■ Your task:
Please retype all of the records below word for word, leaving out any pictures.

■ Provided data:

[Start of section]

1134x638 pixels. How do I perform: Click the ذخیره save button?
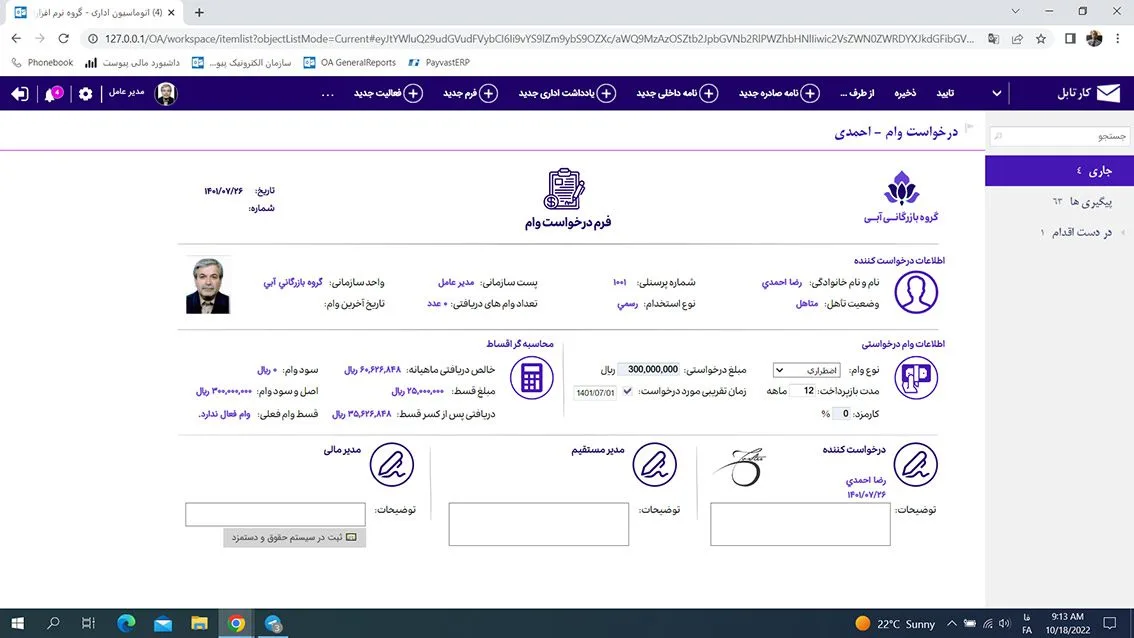tap(905, 94)
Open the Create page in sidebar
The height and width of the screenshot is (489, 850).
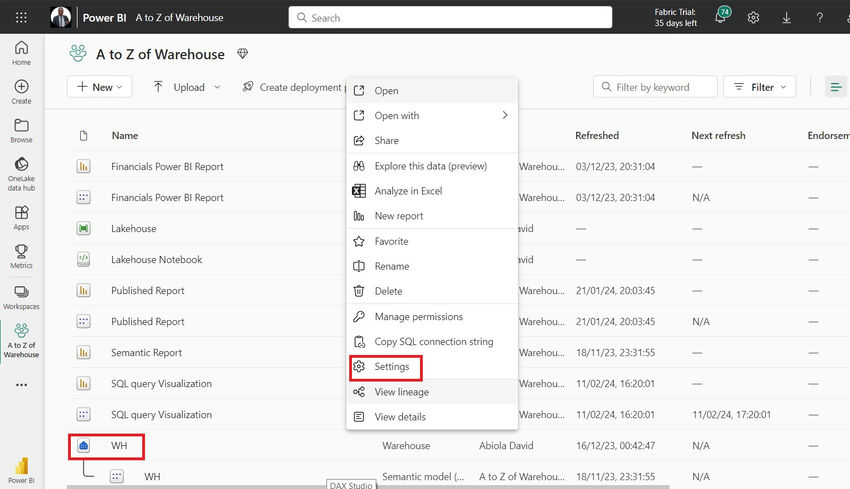tap(21, 92)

[End of section]

■ Completed exercise:
1134x638 pixels. How do I perform: Click the ذخیره save button?
tap(905, 94)
Open the Create page in sidebar
The height and width of the screenshot is (489, 850).
tap(21, 92)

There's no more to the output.